NOTE: These recaps are a bit more for me than you. I’ll skip over stuff, include asides that are more personal notes to me, etc. Your mileage may vary. More detailed/sanctioned recaps will be available at http://microconfrecap.com at some point.

Selling to Developers: Mission Impossible?

Presenter: Ben Curtis

  • http://honeybadger.io
  • Personal aside: Honeybadger is freaking awesome.
  • I spend my days making your days better and I love it.
  • Developers: Lazy, Impatient, Hubris
  • How to take advantage of these
  • Laziness: First thing about a feature, “Has anybody done this for me already?” Do I need to reinvent this wheel?
  • The way to sell to laziness: You have to be findable. With developers, once you hook them on benefits, then you need to sell them on your features. Anybody can make up a list of benefits; prove it. Show in exacting detail how you solution solves the problem they have.
  • A developer wants to know, does this thing solve my problem? And they need to find out as soon as possible. Because, lazy.
  • Six minute video of http://railskits.com, walks through the exact steps on how you can use it. High engagement, gets watched a ton (97% play rate), 15.5 hours of people watching video. ~30% make it all the way through.
  • Might be documentation rather than a video - down to the method level. Is this code really good and how can I tell if I can’t see it?
  • You’ll find that those docs will help devs determine if this will solve their problems.
  • Bonus: makes you more discoverable.
  • Impatience: Make it very easy for devs to figure out if it will solve the problem.
    • How long does it take to try?
    • Do I need to get permission? We don’t ask for a credit card upfront. We’re selling to devs on a team, they don’t have access to a card. Get them into the system and then they can back up for the card.
  • Hubris: Convince them that their time is money.
    • Can I build this myself?
    • How long will it take?
    • Will this really save me time, or am I going to spend as much time integrating this as I would building my own?
    • Every developer has valued their time at zero at some point. Developers aren’t economists. I won’t give you $9.99, but I’ll spend two weeks building my own.
    • Educate them on how much time/difficulty you spent on it and that their time is worth money.
  • Target their psychology and then you can sell to them.
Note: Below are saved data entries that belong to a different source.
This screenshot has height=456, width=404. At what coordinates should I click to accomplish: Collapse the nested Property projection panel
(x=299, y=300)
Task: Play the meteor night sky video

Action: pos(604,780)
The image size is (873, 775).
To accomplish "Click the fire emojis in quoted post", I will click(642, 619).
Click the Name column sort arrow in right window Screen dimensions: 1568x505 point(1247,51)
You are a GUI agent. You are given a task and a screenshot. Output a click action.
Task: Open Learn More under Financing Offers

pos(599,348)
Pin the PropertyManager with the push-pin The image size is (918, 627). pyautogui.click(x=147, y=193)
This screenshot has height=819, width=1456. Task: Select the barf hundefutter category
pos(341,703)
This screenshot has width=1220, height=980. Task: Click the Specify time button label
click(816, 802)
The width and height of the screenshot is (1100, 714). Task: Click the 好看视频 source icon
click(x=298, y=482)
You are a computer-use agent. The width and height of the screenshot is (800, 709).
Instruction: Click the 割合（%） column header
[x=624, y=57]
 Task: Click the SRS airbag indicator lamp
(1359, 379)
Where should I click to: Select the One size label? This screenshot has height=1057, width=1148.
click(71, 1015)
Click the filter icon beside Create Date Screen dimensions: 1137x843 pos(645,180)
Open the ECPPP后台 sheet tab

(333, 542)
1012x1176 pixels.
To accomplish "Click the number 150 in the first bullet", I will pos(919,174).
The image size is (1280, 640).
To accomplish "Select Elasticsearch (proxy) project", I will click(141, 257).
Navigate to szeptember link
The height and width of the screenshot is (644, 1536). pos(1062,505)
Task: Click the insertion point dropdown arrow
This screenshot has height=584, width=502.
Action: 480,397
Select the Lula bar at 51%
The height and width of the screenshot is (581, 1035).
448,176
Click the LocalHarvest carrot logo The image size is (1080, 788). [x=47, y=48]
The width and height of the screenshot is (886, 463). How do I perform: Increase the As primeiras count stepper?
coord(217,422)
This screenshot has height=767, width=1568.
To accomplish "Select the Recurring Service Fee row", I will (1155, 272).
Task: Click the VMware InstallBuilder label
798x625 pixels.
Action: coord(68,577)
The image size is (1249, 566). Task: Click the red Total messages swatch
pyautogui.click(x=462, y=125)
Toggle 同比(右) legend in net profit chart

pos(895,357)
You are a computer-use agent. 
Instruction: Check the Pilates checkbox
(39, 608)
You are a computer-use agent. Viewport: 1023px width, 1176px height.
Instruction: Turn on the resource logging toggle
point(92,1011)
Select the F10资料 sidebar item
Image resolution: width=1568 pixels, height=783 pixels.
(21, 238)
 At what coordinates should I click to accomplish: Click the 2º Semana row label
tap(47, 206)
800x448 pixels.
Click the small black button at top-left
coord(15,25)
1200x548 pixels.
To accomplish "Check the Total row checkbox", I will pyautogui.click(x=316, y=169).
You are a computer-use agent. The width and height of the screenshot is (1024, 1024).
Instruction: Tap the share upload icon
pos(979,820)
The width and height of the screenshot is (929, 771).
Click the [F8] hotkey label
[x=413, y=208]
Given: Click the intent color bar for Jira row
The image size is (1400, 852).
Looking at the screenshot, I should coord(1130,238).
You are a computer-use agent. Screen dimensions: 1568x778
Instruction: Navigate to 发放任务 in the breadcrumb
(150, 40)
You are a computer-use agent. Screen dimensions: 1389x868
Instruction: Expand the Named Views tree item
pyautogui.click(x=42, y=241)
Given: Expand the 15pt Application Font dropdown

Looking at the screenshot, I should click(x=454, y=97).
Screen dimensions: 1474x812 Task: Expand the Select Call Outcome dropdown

The five most depressing facts of selling to consumers

Presenter: Jordan Sherer

  • https://mnmlrdr.com/
  • Nobody tells you how to sell software to consumers
  • First product: One-time purchase, downloadable, Windows-only, shareware to-do app
  • Five deadly sins of MicroConf, but was able to quit his job last year
  • Selling to consumers is like selling to crowd.
  • What’s so bad?
    • Consumers don’t know that they have a problem
    • Or they don’t want to admit
    • So they’re not looking for a solution
  • First step is you have to find a way to reach them. Broadcast mediums work great, but you need to find a way to reach them online. You need to teach them that they have the problem, that you have a solution to that problem and they should pay you for that solution. Then, that other people they know might have the same problem.
  • Consumer don’t want to pay you every month. (or actually, at all)
  • Free! (doesn’t make any sense)
  • Ads! (have to have a large enough audience to make that work)
  • Freemium! (really have to convert a lot of people to make a lot of money)
  • Lean toward free trials.
  • It’s good to have a source of revenue, but they don’t want to pay you.
  • You don’t have enough margin to look at paid acquisition
  • “I would never pay you $4, but I might be convinced to pay you $2”
  • “While $4 isn’t much, it’s $3 more than I’m willing to spend.”
  • They can’t see the problem. They don’t value the solution.
  • Show instead of tell. Show them everything: this is what you’re getting, this is why you need it.
  • Consumers spend very little money on software (with some exceptions: entertainment, mobile)
  • King makes $1.5 mil per day
  • Consumers are fuzzy creatures with feelings
  • Consumers are wetware. We purchase things because they make us feel good inside. Your product makes me feel better about myself.
  • Make them feel comfortable. Can’t surprise them, make them feel safe, secure.
  • You can succeed in B2C, but prepare to work harder.
  • Avoid free and experimental business models. Stick to freemium, free trials.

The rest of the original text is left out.